If a rope chain that would typically cost $1,500 is being sold for $49… It’s a forgery!

Nobody is going to sell it for less than it is worth. Even selling the item for scrap metal value will get you more money. So look at the thing first, then at the price. Is it justified? The cost is a dead giveaway.

2) Gold Size: Let your eyes be the final arbiter. Is the object colossal in size? Like a massive gold 30mm chain like the ones featured in music videos? If it’s so huge and thick, it’s probably not the actual thing. Huge chains (many with czs all the way down) would be worth a lot if they were genuine.
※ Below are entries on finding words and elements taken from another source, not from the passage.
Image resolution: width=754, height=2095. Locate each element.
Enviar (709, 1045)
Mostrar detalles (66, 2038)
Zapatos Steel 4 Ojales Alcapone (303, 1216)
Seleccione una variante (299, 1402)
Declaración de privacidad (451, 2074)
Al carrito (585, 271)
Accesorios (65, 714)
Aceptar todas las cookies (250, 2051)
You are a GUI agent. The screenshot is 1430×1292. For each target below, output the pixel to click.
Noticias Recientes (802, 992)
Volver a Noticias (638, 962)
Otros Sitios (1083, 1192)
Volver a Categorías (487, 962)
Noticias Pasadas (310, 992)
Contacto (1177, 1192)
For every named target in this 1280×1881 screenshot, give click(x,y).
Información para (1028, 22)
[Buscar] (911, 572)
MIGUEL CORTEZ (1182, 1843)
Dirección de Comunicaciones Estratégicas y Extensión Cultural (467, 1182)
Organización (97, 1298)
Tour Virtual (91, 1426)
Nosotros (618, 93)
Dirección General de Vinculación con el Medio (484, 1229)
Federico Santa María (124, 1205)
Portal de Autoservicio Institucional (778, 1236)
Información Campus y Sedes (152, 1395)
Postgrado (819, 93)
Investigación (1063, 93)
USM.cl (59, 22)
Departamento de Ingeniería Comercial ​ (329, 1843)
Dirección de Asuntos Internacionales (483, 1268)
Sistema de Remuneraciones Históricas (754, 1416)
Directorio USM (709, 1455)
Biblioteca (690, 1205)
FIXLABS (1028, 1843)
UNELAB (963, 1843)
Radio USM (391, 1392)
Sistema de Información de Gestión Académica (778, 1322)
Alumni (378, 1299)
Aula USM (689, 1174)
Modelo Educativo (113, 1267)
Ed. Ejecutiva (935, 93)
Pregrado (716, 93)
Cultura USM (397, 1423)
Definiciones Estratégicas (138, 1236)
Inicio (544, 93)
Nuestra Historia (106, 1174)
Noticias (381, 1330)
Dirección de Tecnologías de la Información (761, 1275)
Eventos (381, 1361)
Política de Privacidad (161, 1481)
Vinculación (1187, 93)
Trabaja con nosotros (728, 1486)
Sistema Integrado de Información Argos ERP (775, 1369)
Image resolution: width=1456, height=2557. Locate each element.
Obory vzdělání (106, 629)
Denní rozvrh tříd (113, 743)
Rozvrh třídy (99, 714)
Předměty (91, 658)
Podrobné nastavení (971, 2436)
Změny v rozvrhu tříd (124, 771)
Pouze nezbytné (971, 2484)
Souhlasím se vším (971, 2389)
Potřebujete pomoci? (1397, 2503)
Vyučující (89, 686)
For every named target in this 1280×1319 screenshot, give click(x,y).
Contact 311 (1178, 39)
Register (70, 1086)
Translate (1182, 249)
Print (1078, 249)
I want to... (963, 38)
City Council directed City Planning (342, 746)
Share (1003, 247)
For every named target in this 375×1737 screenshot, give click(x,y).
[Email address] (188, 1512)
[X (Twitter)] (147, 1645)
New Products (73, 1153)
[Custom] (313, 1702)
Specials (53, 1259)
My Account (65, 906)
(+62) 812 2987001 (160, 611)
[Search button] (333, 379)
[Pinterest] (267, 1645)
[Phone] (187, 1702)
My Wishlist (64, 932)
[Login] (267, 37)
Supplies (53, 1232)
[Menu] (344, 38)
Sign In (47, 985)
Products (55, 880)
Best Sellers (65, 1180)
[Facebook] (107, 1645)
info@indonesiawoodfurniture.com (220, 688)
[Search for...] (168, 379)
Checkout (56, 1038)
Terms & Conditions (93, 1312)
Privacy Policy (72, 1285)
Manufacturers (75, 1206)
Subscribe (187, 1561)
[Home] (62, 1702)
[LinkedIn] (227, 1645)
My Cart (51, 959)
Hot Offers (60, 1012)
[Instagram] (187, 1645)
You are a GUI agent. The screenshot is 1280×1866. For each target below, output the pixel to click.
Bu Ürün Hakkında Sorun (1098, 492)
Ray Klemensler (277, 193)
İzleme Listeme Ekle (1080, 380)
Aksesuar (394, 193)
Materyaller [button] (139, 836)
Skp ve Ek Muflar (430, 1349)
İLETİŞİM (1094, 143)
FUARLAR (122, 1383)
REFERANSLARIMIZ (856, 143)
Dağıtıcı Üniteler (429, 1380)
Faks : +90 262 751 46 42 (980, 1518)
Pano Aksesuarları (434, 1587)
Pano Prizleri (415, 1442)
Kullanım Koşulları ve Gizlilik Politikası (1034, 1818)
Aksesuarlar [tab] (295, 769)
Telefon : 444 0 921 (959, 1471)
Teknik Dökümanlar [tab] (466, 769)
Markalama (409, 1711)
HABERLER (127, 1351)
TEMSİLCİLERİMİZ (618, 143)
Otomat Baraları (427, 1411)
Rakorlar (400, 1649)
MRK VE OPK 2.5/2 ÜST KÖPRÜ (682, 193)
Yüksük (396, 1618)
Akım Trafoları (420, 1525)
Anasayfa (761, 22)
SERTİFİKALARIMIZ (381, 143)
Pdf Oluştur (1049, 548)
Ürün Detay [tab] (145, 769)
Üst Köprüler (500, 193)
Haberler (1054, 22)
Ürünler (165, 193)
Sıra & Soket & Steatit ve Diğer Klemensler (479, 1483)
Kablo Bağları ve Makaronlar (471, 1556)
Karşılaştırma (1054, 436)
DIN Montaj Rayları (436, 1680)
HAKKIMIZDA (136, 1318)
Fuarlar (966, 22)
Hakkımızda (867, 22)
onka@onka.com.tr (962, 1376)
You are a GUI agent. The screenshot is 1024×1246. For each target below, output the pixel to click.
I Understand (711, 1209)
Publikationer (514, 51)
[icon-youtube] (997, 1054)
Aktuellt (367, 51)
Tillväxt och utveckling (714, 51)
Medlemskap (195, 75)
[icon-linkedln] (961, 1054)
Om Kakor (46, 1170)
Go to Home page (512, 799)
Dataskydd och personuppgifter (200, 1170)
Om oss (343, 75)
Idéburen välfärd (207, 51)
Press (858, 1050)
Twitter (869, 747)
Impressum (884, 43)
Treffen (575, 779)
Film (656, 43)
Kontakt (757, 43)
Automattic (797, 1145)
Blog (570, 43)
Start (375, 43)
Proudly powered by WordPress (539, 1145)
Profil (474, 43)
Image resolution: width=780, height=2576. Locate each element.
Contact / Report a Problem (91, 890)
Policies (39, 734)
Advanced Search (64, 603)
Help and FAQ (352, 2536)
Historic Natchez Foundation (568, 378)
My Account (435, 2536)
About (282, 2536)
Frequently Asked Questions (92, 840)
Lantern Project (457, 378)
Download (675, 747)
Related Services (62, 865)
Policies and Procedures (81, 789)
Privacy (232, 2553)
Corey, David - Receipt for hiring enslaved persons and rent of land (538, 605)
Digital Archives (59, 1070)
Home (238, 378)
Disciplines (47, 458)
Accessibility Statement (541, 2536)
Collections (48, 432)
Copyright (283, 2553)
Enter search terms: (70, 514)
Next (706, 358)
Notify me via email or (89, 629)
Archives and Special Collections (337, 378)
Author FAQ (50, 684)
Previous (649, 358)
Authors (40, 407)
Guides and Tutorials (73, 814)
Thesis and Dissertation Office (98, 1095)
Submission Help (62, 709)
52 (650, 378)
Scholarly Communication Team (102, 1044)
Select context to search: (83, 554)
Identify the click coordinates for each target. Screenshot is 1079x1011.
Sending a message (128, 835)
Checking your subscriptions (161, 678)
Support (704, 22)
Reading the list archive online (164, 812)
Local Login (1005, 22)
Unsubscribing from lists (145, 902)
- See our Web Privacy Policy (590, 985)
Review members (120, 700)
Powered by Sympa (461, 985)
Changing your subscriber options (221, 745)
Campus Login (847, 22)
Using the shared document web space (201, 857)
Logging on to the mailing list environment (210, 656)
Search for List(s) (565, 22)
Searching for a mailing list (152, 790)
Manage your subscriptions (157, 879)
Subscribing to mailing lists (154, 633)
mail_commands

So, nine times out of ten, they aren’t. They’re hollow, gold-plated, and only worth a fraction of the price.

3) Gold Weight: How does it feel in your hand? What is the weight of the piece? Gold has a pleasing weight to it. A well-balanced consistency So, grab the object in question and bounce it in your palm. Feel the weight of it. Is it light and airy (like a balloon) or does it have substance? Also, pay attention to the sound it produces. Fake chains usually sound more like tin. When they fall, they clink together. Perform a bounce test on it. Is it as light as a feather?

Now… It is crucial to remember that a thing may be both hollow and genuine at the same time. Many manufacturers make hollow (also known as semi-hollow) necklaces that are genuine gold but just a quarter of the weight. Of course, this is done to save money (think gold hoop earrings). They’re hollow on the inside, yet they’re still genuine. So losing weight isn’t necessarily a good thing, but it’s a start. Items that have been hollowed out do not wear well. They frequently dent, crush, or shatter readily. They aren’t very long-lasting, and I wouldn’t recommend them.